In August of 1954 Chance Records released "Nagasaki" and "I May Be Small" on # 1137 by the group. This ended up being a short relationship between the group and the label, as president Art Sheridan soon folded the Chance label, and so The Five Chances had to look elsewhere in their search for success. In early 1955 The Five Chances were signed up with Blue Lake Records, a subsidiary of Al Benson's Parrot Records on Cottage Grove in Chicago. At this time John Jones had replaced John Austell in the group. Blue Lake released "All I Want" and "Shake-A-Link" with Darnell Austell on lead. Except for a brief flurry of airplay in their native Chicago, the record did not receive much in the way of sales nationally. Once again the Five Chances were looking for another record label, and they went once again to a Chicago independent, this time the States label. "Gloria" and "Sugar Lips" were released in May of 1956 on States # 156. The group tried to get the word out about their effort with appearances like the one they did in June of the year at Chicago's Trianon Ballroom called "Blues-O-Rama" that also starred Ray Charles, Muddy Waters, The Kool Gents, and others.

Unfortunately it was more of the same for the group. By the following year they found themselves on still another label. This time it was the Federal label based in Cincinnati, Ohio, and the group was going through a number of personnel changes. In July of 1957 Federal released "My Days Are Blue" and "Tell Me Why" on # 12303. In September the group appears at a big R & B midnight show at the Senate Theater presented by Sam Evans. Also on the bill are Jimmy Reed, Slim Harpo, Sonny Boy Williamson, and others. The Five Chances also appear at a R & B show in Joliet, Illinois Coliseum with Magic Sam, Billy "The Kid" Emerson, and others. By the end of the year the Five Chances had all but called it a day as a recording entity. Harold Jones and Howard Pittman continued on in the music industry for a number of years, and today The Five Chances are a fleeting memory to a small number of R & B vocal group fanatics.
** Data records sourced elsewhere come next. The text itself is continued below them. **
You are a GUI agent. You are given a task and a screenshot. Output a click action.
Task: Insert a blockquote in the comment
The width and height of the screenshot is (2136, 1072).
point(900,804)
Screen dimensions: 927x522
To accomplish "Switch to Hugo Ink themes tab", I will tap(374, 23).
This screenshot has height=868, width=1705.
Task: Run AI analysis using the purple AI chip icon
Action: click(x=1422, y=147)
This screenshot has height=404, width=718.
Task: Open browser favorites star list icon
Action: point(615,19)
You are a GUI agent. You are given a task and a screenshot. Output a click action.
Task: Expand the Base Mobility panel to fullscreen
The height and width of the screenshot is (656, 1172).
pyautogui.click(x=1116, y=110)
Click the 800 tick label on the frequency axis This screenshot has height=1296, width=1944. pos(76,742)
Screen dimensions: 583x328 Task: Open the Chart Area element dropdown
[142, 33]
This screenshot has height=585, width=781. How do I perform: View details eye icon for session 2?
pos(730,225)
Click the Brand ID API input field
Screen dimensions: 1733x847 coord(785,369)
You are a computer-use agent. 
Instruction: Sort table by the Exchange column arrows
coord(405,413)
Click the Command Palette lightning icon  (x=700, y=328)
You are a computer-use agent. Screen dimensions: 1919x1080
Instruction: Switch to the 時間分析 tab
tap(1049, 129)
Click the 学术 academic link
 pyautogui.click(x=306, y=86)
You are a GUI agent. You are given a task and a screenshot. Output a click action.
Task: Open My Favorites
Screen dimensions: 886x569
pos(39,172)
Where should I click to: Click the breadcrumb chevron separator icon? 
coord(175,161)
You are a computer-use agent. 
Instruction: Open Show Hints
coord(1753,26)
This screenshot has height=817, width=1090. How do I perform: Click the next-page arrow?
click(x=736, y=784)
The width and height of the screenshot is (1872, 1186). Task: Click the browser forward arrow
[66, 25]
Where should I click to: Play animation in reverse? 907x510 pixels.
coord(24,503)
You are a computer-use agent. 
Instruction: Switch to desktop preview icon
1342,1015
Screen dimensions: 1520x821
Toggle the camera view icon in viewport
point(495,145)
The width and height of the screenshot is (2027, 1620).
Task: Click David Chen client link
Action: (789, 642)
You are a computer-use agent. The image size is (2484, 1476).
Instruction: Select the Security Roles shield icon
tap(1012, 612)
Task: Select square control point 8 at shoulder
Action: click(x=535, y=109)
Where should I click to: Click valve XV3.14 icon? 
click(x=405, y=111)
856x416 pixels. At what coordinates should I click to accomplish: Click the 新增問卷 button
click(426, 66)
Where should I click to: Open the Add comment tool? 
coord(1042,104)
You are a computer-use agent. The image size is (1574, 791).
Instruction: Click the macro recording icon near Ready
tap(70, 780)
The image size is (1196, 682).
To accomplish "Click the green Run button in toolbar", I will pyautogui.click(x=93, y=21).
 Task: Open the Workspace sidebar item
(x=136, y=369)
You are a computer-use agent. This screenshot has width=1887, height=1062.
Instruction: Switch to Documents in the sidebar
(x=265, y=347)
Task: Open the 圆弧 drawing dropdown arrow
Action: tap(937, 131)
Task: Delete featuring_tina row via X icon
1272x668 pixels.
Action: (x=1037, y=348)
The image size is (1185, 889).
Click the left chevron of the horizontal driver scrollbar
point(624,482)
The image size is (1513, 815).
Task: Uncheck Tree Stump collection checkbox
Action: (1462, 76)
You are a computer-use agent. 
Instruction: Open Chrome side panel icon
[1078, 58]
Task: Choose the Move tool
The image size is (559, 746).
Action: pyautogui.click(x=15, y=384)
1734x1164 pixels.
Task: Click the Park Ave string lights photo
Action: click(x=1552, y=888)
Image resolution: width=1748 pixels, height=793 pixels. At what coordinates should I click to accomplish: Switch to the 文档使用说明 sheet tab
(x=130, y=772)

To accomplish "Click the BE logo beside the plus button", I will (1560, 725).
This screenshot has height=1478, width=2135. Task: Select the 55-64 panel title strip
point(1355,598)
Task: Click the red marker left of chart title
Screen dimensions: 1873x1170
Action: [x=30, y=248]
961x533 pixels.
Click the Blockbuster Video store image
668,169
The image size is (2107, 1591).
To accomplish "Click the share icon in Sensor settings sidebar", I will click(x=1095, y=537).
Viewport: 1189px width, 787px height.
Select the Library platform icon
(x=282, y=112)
For most of the nineteen fifties they were part of the scene centered in Chicago which gave us so many classic vocal groups. The Chances never got to know that rarified air of national success, but to be remembered is to be a part of the history of the music.

The music of The Five Chances is rarely heard today, and is available on certain compilation cds specific to the Chicago independent labels.